Cyber Brief: DOJ's Park Jin Hyok Criminal Complaint and North Korean Cyber Operations

United States of America v. Park Jin Hyok, aka "Jin Hyok Park," aka "Pak Jin Hek," Criminal Complaint

The United States Department of Justice today unsealed a criminal complaint (here) and arrest warrant for North Korean hacker Park Jin Hyok detailing his involvement in numerous cyber operations attributed to the Lazarus Group. Details in this document will likely advance the public’s understanding of how North Korea’s Reconnaissance General Bureau (RGB) conducts operations in cyberspace. In this posting the Cyber Vault presents a selection of documents intended to represent public understanding of the topic at the time of the criminal complaint’s release.​

 

Documents

 

Office of the Director of National Intelligence, Remarks as delivered by DNI James R. Clapper on "National Intelligence, North Korea, and the National Cyber Discussion" at the International Conference on Cyber Security. January 7 2015. Unclassified.

In this speech, Clapper uses an anecdote about a trip to North Korea to argue that a form of cyber deterrence would be appropriate for increasing the cost of North Korean cyber operations. 

Kaspersky Lab, Lazarus Under the Hood, 2017. Not classified.

This report focuses on a group (Lazarus) whose cyber activities go back at least to 2009, and whose malware has been discovered in a number of serious cyber attacks (including the 2014 intrusion into the Sony Pictures computer system in 2014 and a 2013 cyber espionage campaign in South Korea). It reports on the results of the lab's forensic investigations in two geographically dispersed banks.

James R. Clapper, Marcel Lettre, Admiral Michael S. Rogers, Joint Statement for the Record to the Senate Armed Services Committee, "Foreign Cyber Threats to the United States," January 5, 2017. Unclassified.

In their joint statement, the DNI, Under Secretary Defense for Intelligence, and the Director of NSA/Commander, U.S. Cyber Command discuss a variety of consequences of cyber threats - physical, commercial, psychological consequences - as cyber policy, diplomacy, and warfare. In addition, the statement discusses a number of cyber threat actors - nation states (Russia, China, North Korea, Iran), terrorists, and criminals - and responses to cyber threats.

Robin L. Kelly and James A. Himes, U.S. Congress, Letter to Secretary Steven T. Mnuchin, April 6, 2017. Unclassified.

In this letter to the Secretary of the Treasury, two members of Congress note recent reports that the Lazarus group, a hacking operation linked to the North Korean regime, had targeted banks in 18 different countries. In addition to providing more information about North Korean hacking activities, the authors request a briefing on Treasury Department interaction with private sector organizations to counter such activities.
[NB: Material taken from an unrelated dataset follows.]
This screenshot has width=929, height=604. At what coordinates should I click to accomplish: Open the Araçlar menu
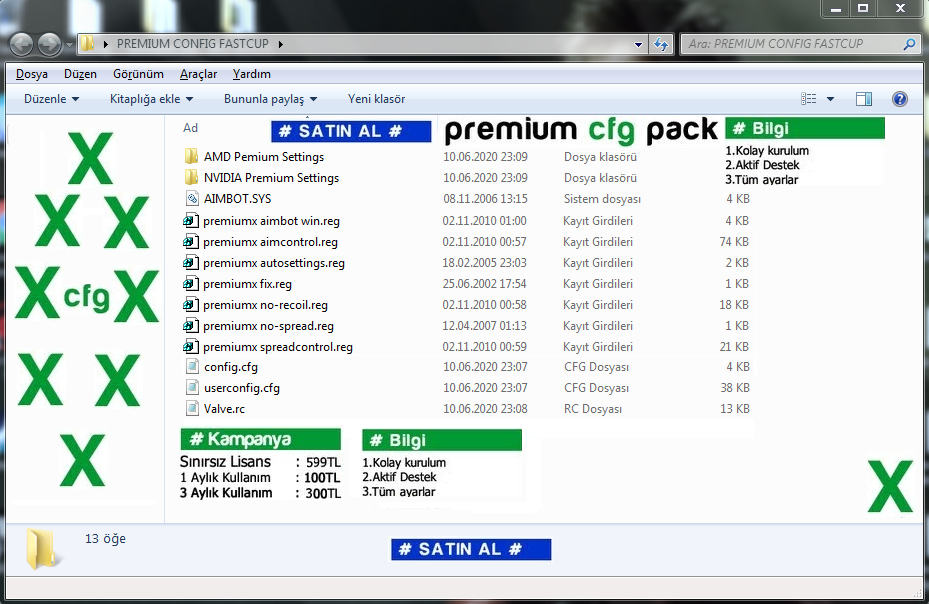(x=198, y=74)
Federal Bureau of Investigation, "Indicators Associated with WannaCry Ransomware," May 13, 2017. Unclassified.

This FBI report provides a summary and technical details with regard to the WannaCry ransomware campaign. It also recommends steps for prevention and remediation.

U.S. Computer Emergency Readiness Team, Alert (TA17-164A), HIDDEN COBRA - North Korea's DDoS Botnet Infrastructure, June 13, 2017. Unclassified.

This alert - intended to help cyber defenders detect malicious cyber activity conducted by the North Korean government (designated HIDDEN COBRA) - contains indicators of compromise, malware descriptions, and network signatures.

Congressional Research Service, North Korean Cyber Capabilities: In Brief, August 3, 2017. Unclassified.

This report surveys North Korea's cyber capabilities, offers potential motivations for North Korea's strategy, and examines four case studies.

National Audit Office of the United Kingdom, Investigation: WannaCry Cyber Attack and the NHS, October 27, 2017. Unclassified.

This report examines the impact of WannaCry on the health sector of the United Kingdom, why the health sector was affected, and the effectiveness of the response.